= Kakadu (Sculthorpe) =

Kakadu (1988) is a composition for orchestra by Peter Sculthorpe. It is one of the broad landscape compositions for which the composer is best known. Sculthorpe used his knowledge of the World Heritage listed Kakadu National Park from studying photographs and listening to recordings of Northern Australian Aboriginal music.

==Conception==
The composer explained the way he conceived Kakadu thus:

The work takes its name from the Kakadu National Park in northern Australia. This enormous wilderness area stretches from coastal tidal plains to rugged mountain plateaux, and in it may be found the living culture of its Aboriginal inhabitants, dating back for fifty thousand years. Sadly, today there are only a few remaining speakers of kakadu or gagadju. The work, then, is concerned with my feelings about this place, its landscape, its change of seasons, its dry season and its wet, its cycle of life and death. In three parts, the outer sections are dance-like and energetic, sharing similar musical ideas. The central section is somewhat introspective, and is dominated by a cor anglais solo. ... Apart from this solo, the melodic material in Kakadu, as in much of my recent music, was suggested by the contours and rhythms of Aboriginal chant.
— Peter Sculthorpe

Sculthorpe also used some material from his earlier works Djilile (1986) and Manganinnie (1980).

==Instrumentation==
The music is scored for two flutes, two clarinets, two oboes, a cor anglais, two bassoons, a contrabassoon, four French horns, four trumpets, two tenor trombones, a bass trombone, a tuba, a timpani, three percussive parts, and strings.
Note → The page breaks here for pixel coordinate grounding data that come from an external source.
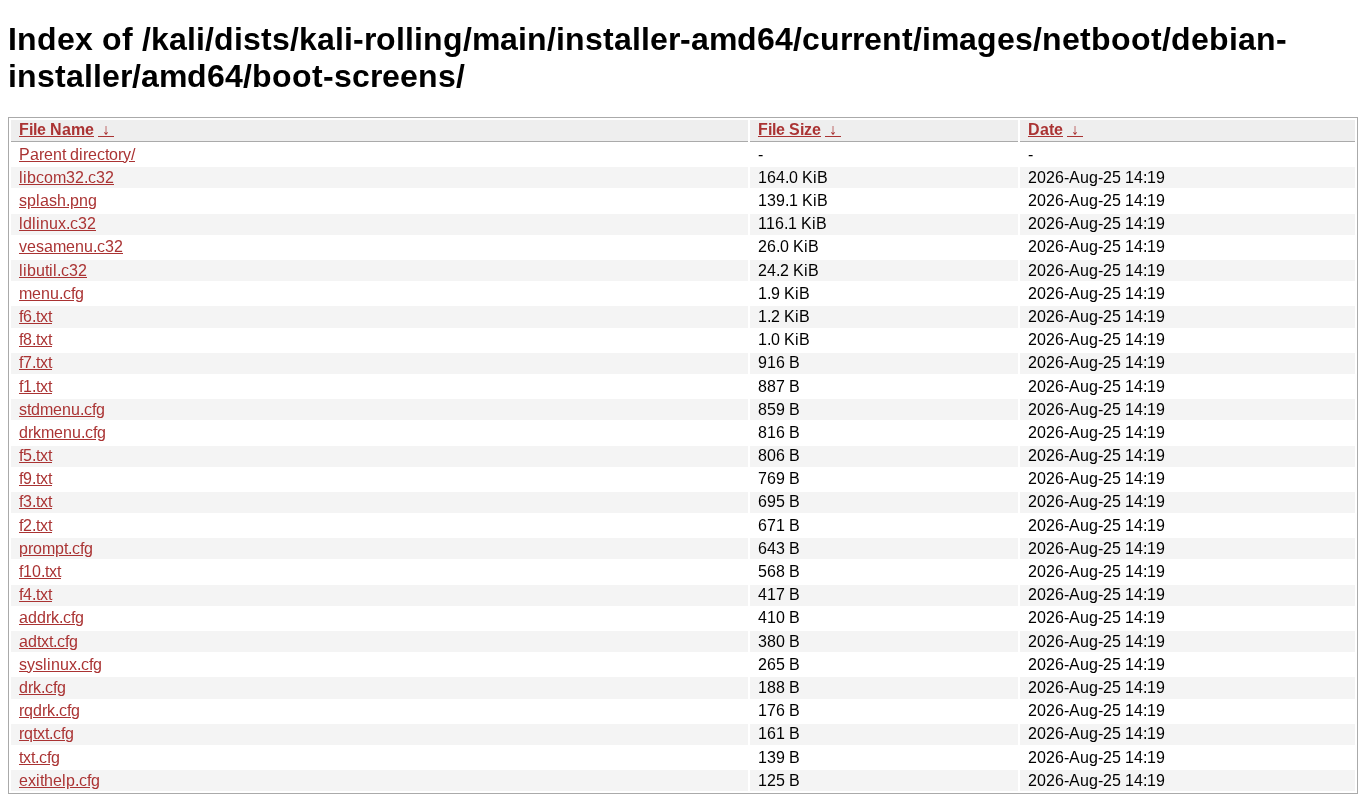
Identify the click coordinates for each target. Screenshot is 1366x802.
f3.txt (35, 501)
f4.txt (35, 594)
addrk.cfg (51, 617)
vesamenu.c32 (71, 246)
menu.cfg (51, 293)
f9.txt (35, 478)
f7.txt (35, 362)
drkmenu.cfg (62, 432)
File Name (56, 129)
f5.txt (35, 455)
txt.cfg (39, 757)
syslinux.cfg (60, 664)
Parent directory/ (77, 154)
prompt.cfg (56, 548)
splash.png (58, 200)
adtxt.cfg (48, 641)
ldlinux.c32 (57, 223)
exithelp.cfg (59, 780)
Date (1045, 129)
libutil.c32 (53, 270)
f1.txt (35, 386)
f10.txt (40, 571)
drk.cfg (42, 687)
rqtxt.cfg (46, 733)
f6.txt (35, 316)
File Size (789, 129)
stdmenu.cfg (62, 409)
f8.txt (35, 339)
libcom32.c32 (66, 177)
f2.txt (35, 525)
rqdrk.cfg (49, 710)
A didjeridu part was later written in 2003 for a recording by the Queensland Symphony Orchestra.

Kakadu notably features some sections with no key signature due to the abnormally chromatic nature of these sections.

==Commission and performance==
The work was commissioned by Emanuel Papper as a present for his wife upon her birthday and first performed by the Aspen Festival Orchestra, under Jorge Mester on 24 July 1988. It was voted number 51 in the 2011 ABC's Classic 100 Twentieth Century countdown.

The Australian premiere was given by the Melbourne Symphony Orchestra to celebrate Sculthorpe's 60th birthday in April 1989.